Cierro los ojos y me veo aferrada a Sumo con fuerza, el caballo cabalga a toda velocidad. El viento me da de lleno en la cara; me encantaba sentirme así, como si me comiese el mundo, son instantes saturados de euforia y optimismo.
—Aquí precisamente quería traerte, deseaba enseñarte este sitio y que conocieses este lugar.
Ante nosotros se abría una zanja enorme, una calzada totalmente reseca y sin hierbas. El caballo se quedó detenido al margen de la misma, sin cruzarla.
—El bosque de ahí enfrente cambia de color, es distinto y bastante tenebroso. Yo diría que incluso nos mira. ¿Qué árboles son esos, abuelo?
—Eso es lo que menos importa. Nunca cruces esta banda de guijarros y arena. Ese es otro tipo de bosque, mucho más antiguo y por lo tanto mucho más resentido. Se llama Barranco Hondo y esta linde de arena que aquí ves, digamos que hace de frontera entre dos naturalezas muy distintas.
—No te preocupes abuelo, sería imposible para mí llegar tan lejos.
—Bueno, estás avisada por lo que pueda pasar. A partir de ahora las cosas van a cambiar.
Sin dejarme rechistar, el abuelo mandó dar media vuelta a Sumo y emprendimos apresuradamente el regreso a casa. Esa noche el abuelo se mantuvo especialmente silencioso. Comimos unas acelgas rehogadas con algo de queso de cabra, obsequio de la señora que cuidaba a Ví, que era el diminutivo con el que comencé a llamar al niño de Jissiel. Justo cuando me disponía a abandonar la mesa, dijo el abuelo:
—Deberías arreglar la casa y ordenar el cuarto vacío, pronto tendremos visita.
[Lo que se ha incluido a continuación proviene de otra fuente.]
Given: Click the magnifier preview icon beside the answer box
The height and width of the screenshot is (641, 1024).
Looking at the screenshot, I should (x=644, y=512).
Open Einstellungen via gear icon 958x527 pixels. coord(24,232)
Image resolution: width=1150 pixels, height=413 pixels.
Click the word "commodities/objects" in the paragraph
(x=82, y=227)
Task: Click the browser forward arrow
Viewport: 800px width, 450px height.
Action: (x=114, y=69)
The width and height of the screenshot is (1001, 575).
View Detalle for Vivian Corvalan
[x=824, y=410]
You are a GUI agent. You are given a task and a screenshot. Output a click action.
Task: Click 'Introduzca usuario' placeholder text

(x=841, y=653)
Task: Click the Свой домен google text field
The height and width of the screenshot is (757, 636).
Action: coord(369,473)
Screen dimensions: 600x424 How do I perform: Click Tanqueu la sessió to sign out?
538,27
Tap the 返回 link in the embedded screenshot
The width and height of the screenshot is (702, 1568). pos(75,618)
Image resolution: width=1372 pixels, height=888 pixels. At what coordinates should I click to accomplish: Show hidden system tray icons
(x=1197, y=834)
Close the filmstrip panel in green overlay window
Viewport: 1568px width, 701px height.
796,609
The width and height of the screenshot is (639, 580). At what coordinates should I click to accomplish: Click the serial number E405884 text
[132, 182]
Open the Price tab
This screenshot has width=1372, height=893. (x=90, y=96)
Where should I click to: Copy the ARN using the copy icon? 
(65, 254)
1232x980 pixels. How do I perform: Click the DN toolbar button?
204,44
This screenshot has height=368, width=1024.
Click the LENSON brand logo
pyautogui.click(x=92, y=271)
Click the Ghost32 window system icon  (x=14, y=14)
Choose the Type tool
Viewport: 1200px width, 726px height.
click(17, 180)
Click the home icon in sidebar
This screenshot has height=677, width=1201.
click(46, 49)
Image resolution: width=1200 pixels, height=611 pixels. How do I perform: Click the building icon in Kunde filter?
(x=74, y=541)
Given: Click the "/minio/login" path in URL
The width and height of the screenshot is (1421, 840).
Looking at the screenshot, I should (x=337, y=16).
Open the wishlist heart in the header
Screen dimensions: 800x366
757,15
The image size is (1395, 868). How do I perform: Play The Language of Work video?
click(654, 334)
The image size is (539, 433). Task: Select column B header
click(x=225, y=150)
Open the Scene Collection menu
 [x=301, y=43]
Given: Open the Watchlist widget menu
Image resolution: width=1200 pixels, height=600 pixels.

No le contesté, ni agregué nada al respecto, sabía que sería en vano. El abuelo se había sumergido en sí mismo; de tal manera, que sería imposible sacarle la más mínima información.
Era ya pasado el mediodía, durante una agradable y fresca tarde de principios de verano. Me hallaba secándome la cabeza con una pequeña toalla, cuando de repente escuché el trote y relinche de caballos; así que tiré la toalla asustada y corrí escaleras arriba, asomándome por las ventanas del piso superior y viendo llegar varios asnos por el camino. Tan rápido como pude, alisé mis cabellos y bajé corriendo a recibir al abuelo. Pero para sorpresa mía no llegaba solo, ya que dos corceles blancos le acompañaban. Quedé paralizada ante el espectáculo que se mostraba ante mis ojos; los corceles eran Dalia y Dulzura, siendo montados por Latia e Ixhian, y en medio de ambas yeguas, cabalgaba presuntuosamente el abuelo sobre Sumo. Tras ellos les seguían cinco asnos atados, con sus alforjas cargadas hasta los topes.
—No seas maleducada hija y saluda a nuestros invitados.
Recuerdo que sin saber que decir, aturdida y azorada me mantuve con la cabeza agachada y con miedo a levantarla.
—¿Interrumpimos algo Thyrsá? —dijo la dama.
Negué con un ligero movimiento de cabeza.
—Ayúdanos a desembarcar el equipaje hija, que parece que traigamos la casa a cuestas.
—Te advierto que aún falta un porte de otros cinco asnos con tus libros —le contestó la dama al abuelo.
En esos momentos y recién cumplidos los quince años, la vida fue generosa conmigo por segunda vez consecutiva.